---
title: "Advanced Data Manipulation (apply, map, applymap)"
author: "Mohammed Adil Siraju"
date: "2025-09-21"
categories: [pandas, dataframe, transformation]
description: "Overview of `apply`, `map`, and `applymap` for advanced DataFrame/Series transformations."
---

This notebook demonstrates advanced element-wise and row/column-wise transformations in pandas using `apply`, `map`, and `applymap`.


## Introduction

Pandas provides flexible methods to transform data:
- `Series.map(func)`: elementwise mapping for a Series.
- `DataFrame.apply(func, axis=...)`: apply a function to each column or row (as Series).
- `DataFrame.applymap(func)`: elementwise operation across the entire DataFrame.
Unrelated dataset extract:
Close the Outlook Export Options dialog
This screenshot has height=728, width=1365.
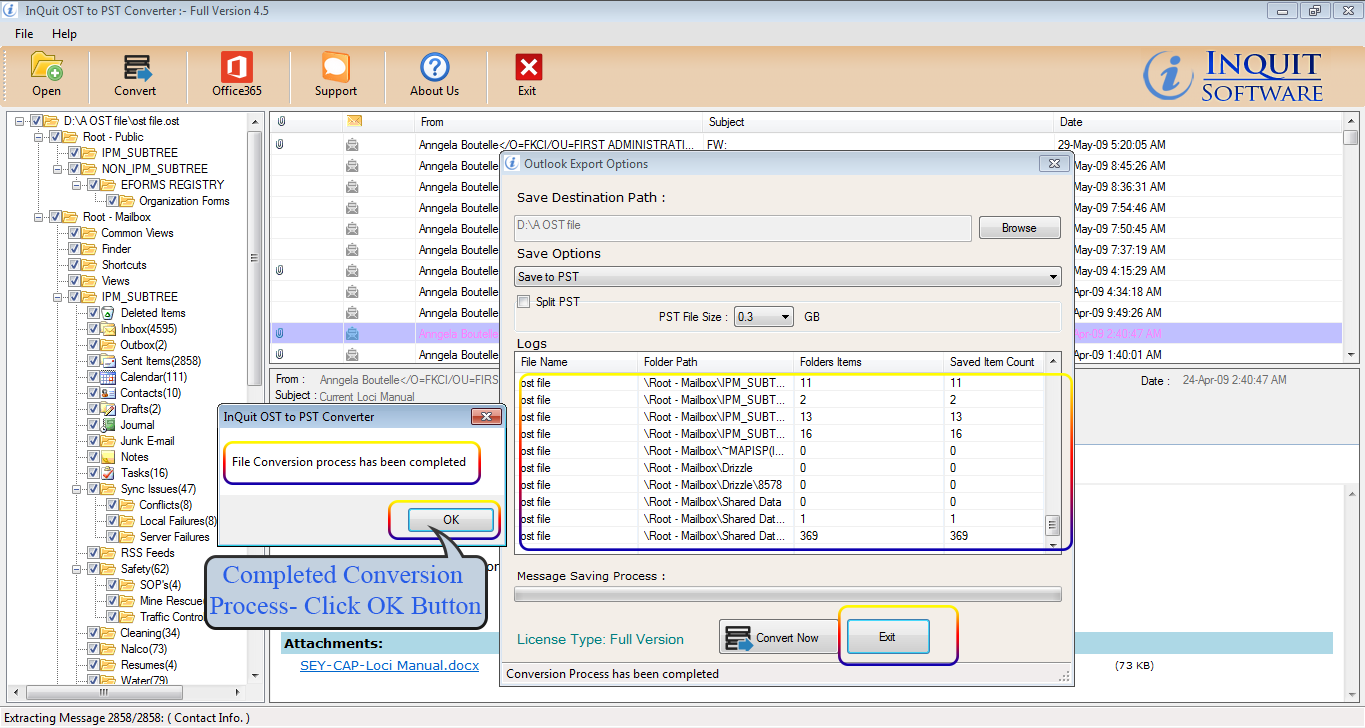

We'll illustrate each with short examples and best-practice notes.

In [1]:
# Import libraries and create sample DataFrame
import pandas as pd

data = {
    'A': [1, 2, 3, 4, 5],
    'B': [10, 20, 30, 40, 50],
}

df = pd.DataFrame(data)
df

Unnamed: 0,A,B
0,1,10
1,2,20
2,3,30
3,4,40
4,5,50


## Using `apply`

`DataFrame.apply` calls a function on each column (by default) or each row when `axis=1`. The function receives a Series and should return a single value or a Series (for aggregation or transformation).

Use `apply` when your operation needs to work on an entire row/column at once (e.g., compute a statistic or combine multiple columns).

In [2]:
# Example: multiply each column (Series) by 2 using apply
# Note: apply receives a Series (column) by default, so multiplying the Series scales all values in that column
df_apply = df.apply(lambda col: col * 2)
df_apply

Unnamed: 0,A,B
0,2,20
1,4,40
2,6,60
3,8,80
4,10,100


## Using `map` (Series)

`Series.map` is an elementwise operation on a Series. Use it for simple scalar transformations or to map values via a dict/Series/function. It is not available on `DataFrame` directly (use `applymap` for elementwise on DataFrame).

In [3]:
# Series example using map
series_data = pd.Series([1, 2, 3, 4, 5])
mapped_data = series_data.map(lambda x: x ** 2)
mapped_data

0     1
1     4
2     9
3    16
4    25
dtype: int64

In [4]:
# original series
series_data

0    1
1    2
2    3
3    4
4    5
dtype: int64

## Using `applymap` (elementwise on DataFrame)

`DataFrame.applymap` applies a function to each element of the DataFrame. This is the correct choice for elementwise numeric transforms across all cells. For column/row-wise operations, prefer `apply`.

In [5]:
# show the DataFrame
df

Unnamed: 0,A,B
0,1,10
1,2,20
2,3,30
3,4,40
4,5,50


In [6]:
# elementwise cube using applymap
df_applymap = df.applymap(lambda x: x ** 3)
df_applymap

  df_applymap = df.applymap(lambda x: x ** 3)


Unnamed: 0,A,B
0,1,1000
1,8,8000
2,27,27000
3,64,64000
4,125,125000


## Creating new columns with `apply` (row-wise)

When you need to compute a value using multiple columns, use `apply` with `axis=1`. For better performance, prefer vectorized operations when possible (see Best Practices below).

In [7]:
# create column 'C' as product of A and B using apply row-wise
df['C'] = df.apply(lambda row: row['A'] * row['B'], axis=1)
df

Unnamed: 0,A,B,C
0,1,10,10
1,2,20,40
2,3,30,90
3,4,40,160
4,5,50,250


## Best Practices

- Prefer pandas vectorized operations (e.g., `df['A'] * df['B']`) over `apply` when possible — they are faster and clearer.
- Use `map` for Series-to-Series elementwise mappings or label replacements.
- Use `applymap` only when you need a uniform elementwise transform across the entire DataFrame.
- When using `apply` with `axis=1`, consider `np.where`, `pd.Series.where`, or vectorized arithmetic to improve performance.
- Keep functions simple and avoid expensive Python-level loops inside `apply`/`map` for large DataFrames.

## Summary & Further Reading

This notebook covered the differences between `map`, `apply`, and `applymap` and showed practical examples. For more, see the pandas documentation: https://pandas.pydata.org/pandas-docs/stable/reference/index.html

Further exercises: try rewriting the `df['C']` calculation using a fully vectorized expression and compare timing with `%timeit`.